**Exercise aim**
Wherever the line that contains "Task: Open the shopping bag icon" falls, repeat it and the lines after it exactly until the records end, without any pictures.

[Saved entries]
⟨

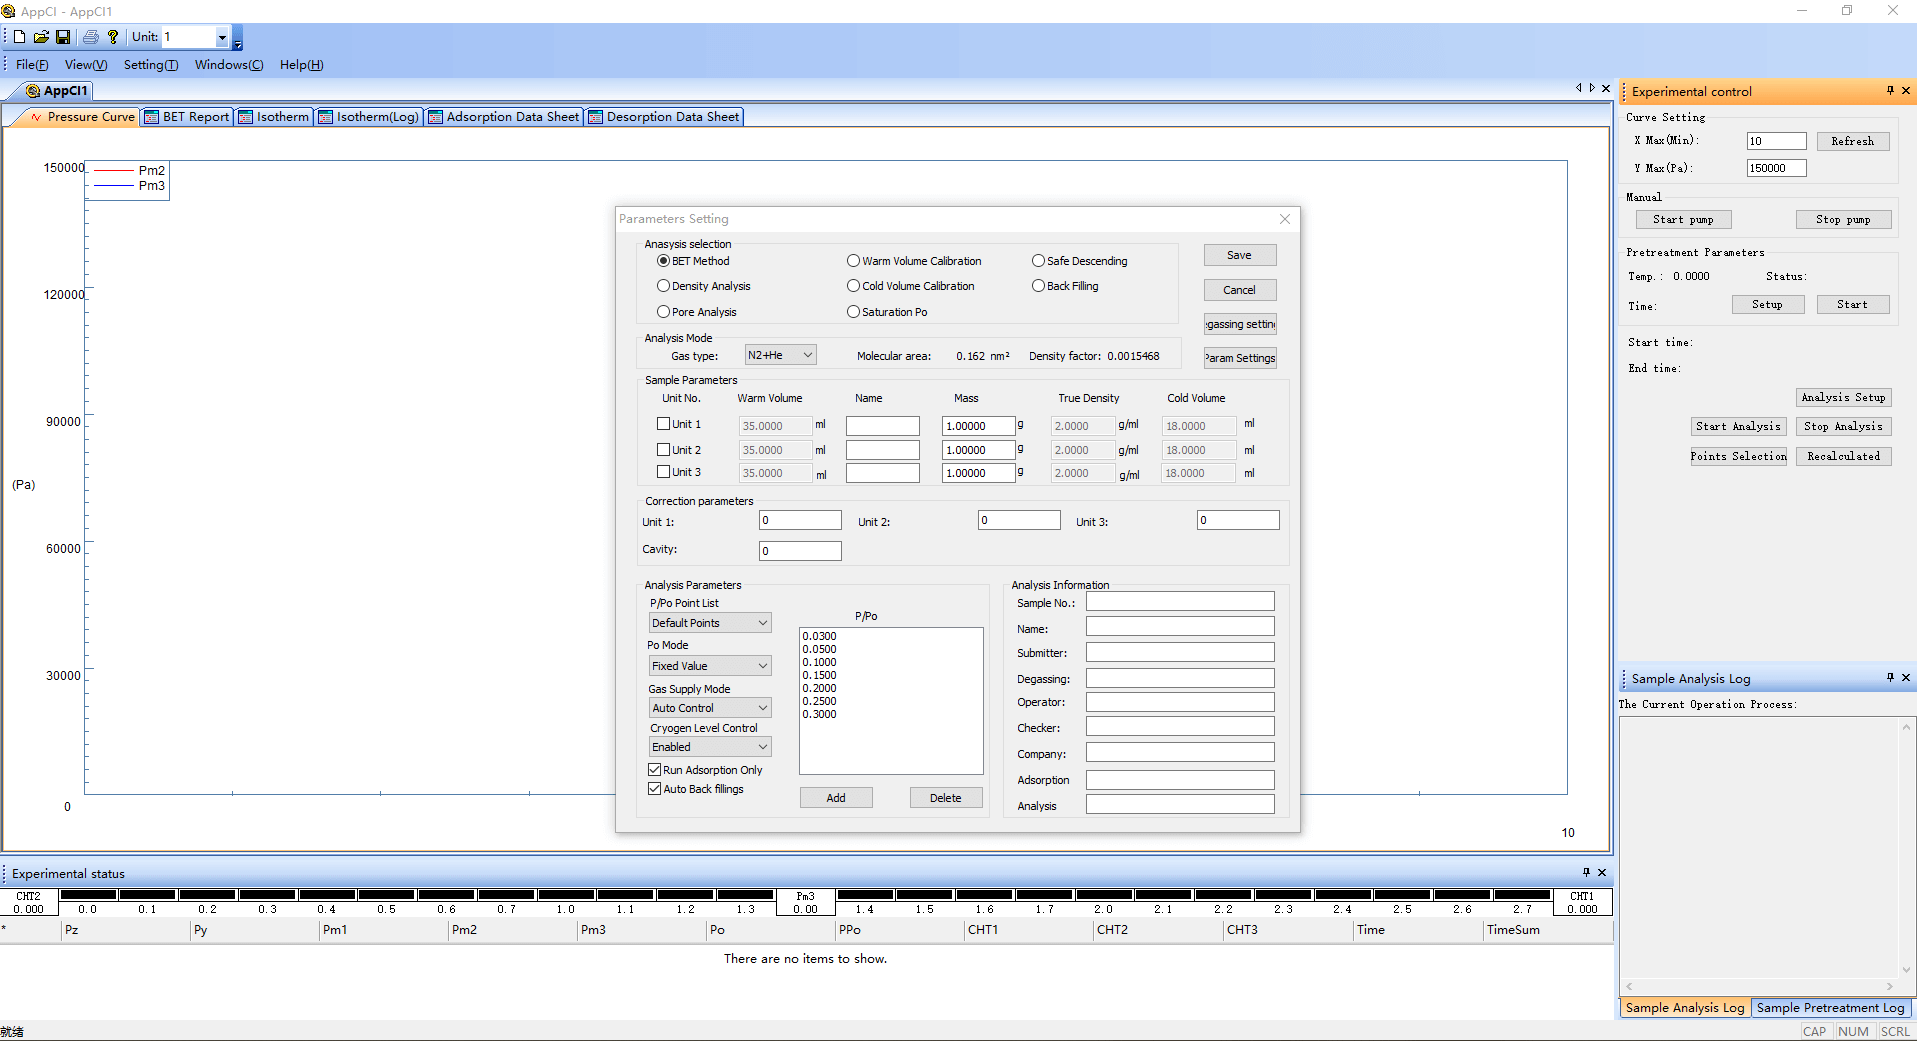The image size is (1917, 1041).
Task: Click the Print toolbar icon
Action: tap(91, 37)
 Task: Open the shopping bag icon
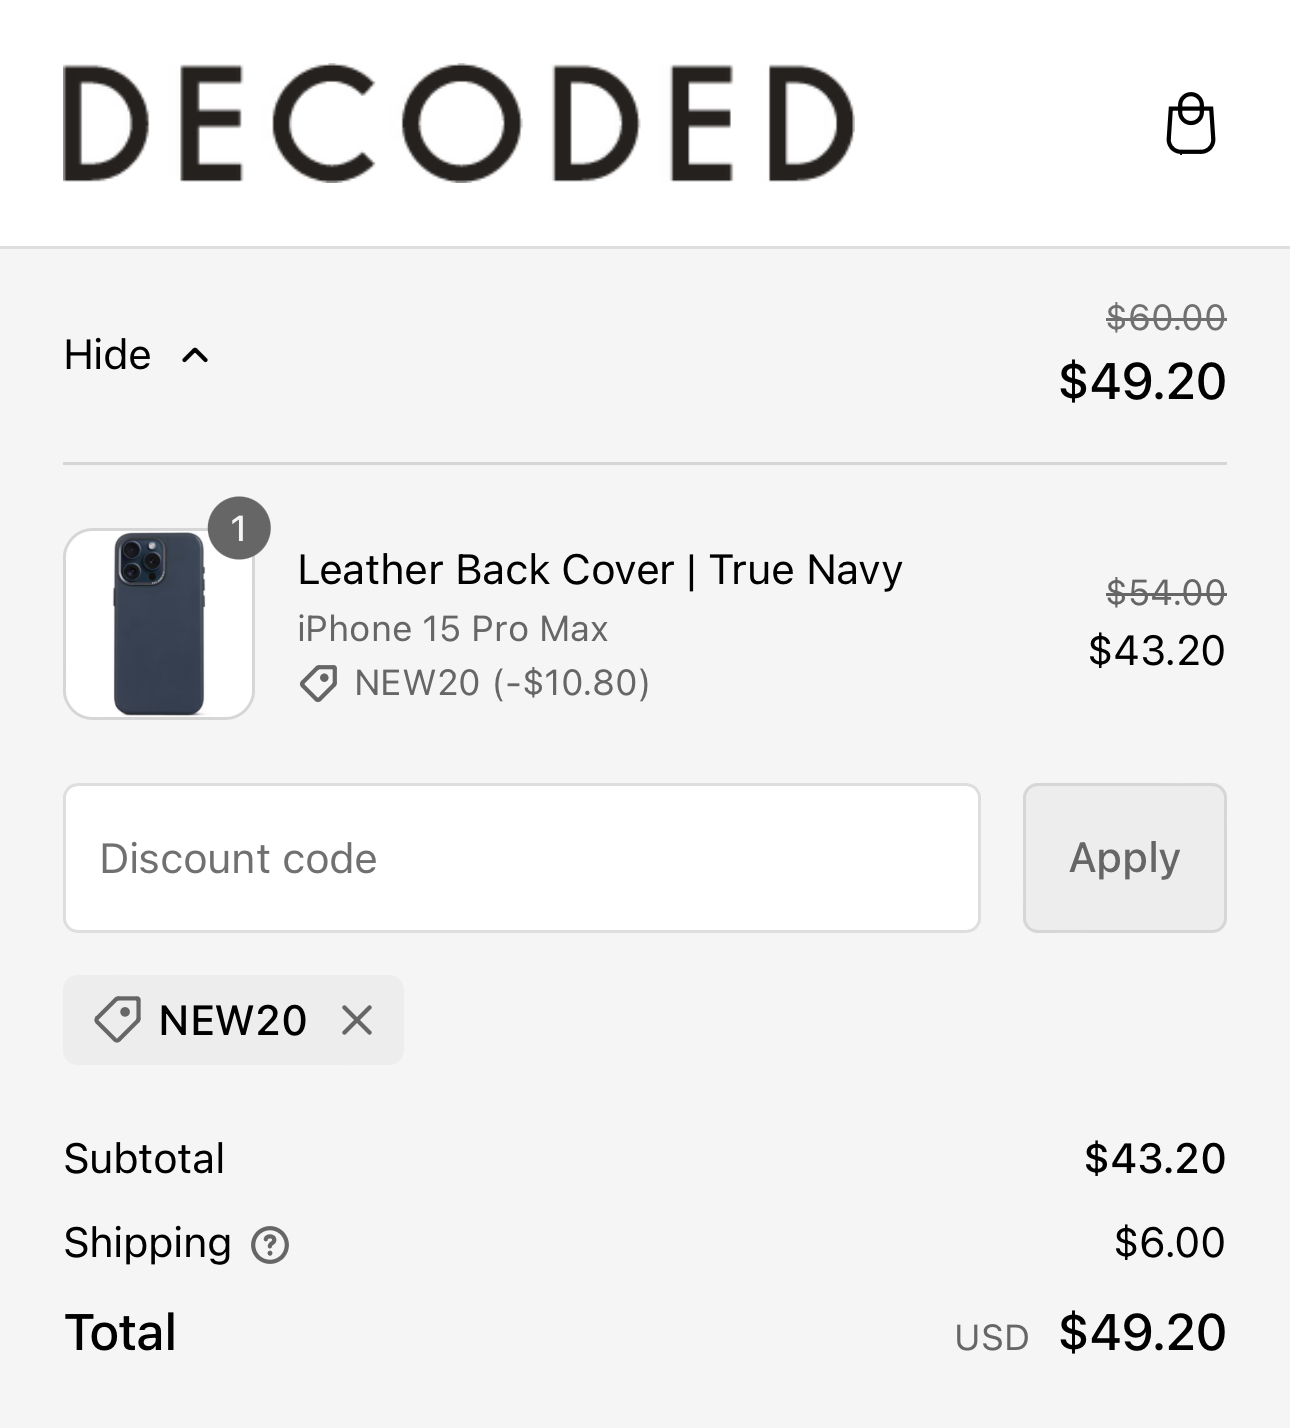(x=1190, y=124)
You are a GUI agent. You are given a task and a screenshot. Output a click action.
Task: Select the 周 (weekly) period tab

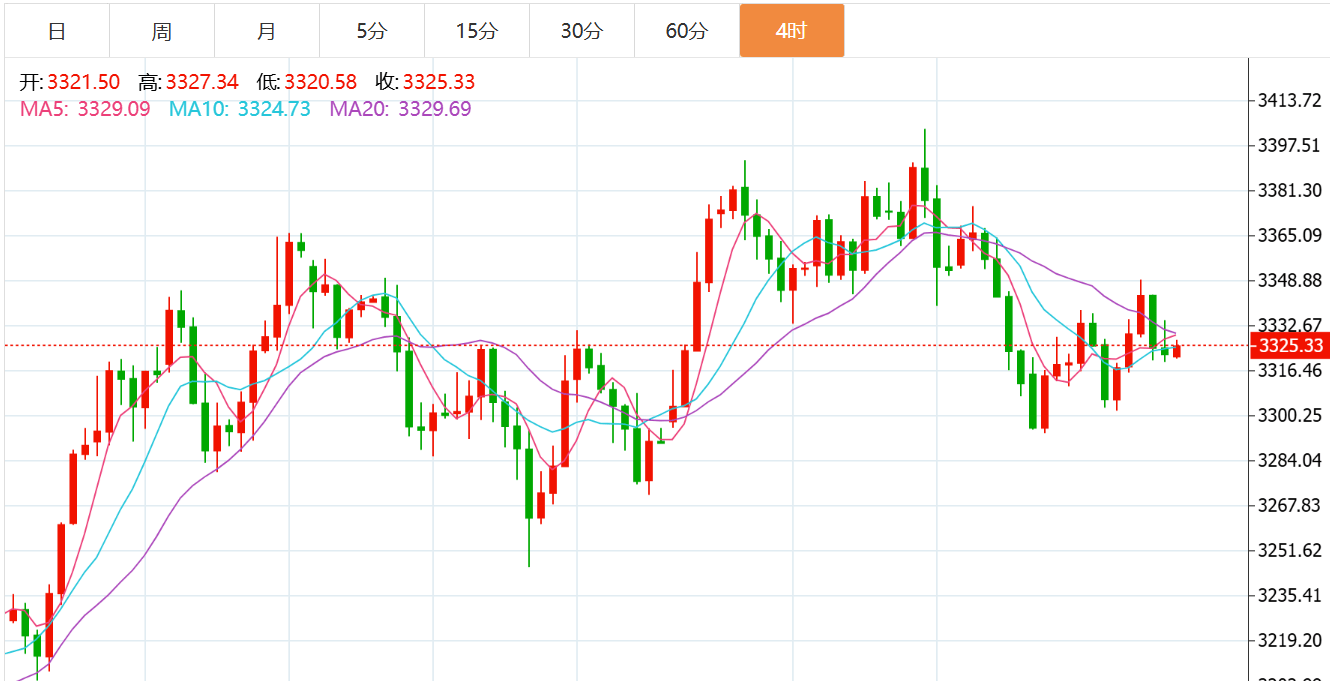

⟩

**The completed task**
 Task: Open the shopping bag icon
(x=1190, y=124)
You are a GUI agent. You are given a task and a screenshot. Output a click action.
Task: Select the 周 (weekly) period tab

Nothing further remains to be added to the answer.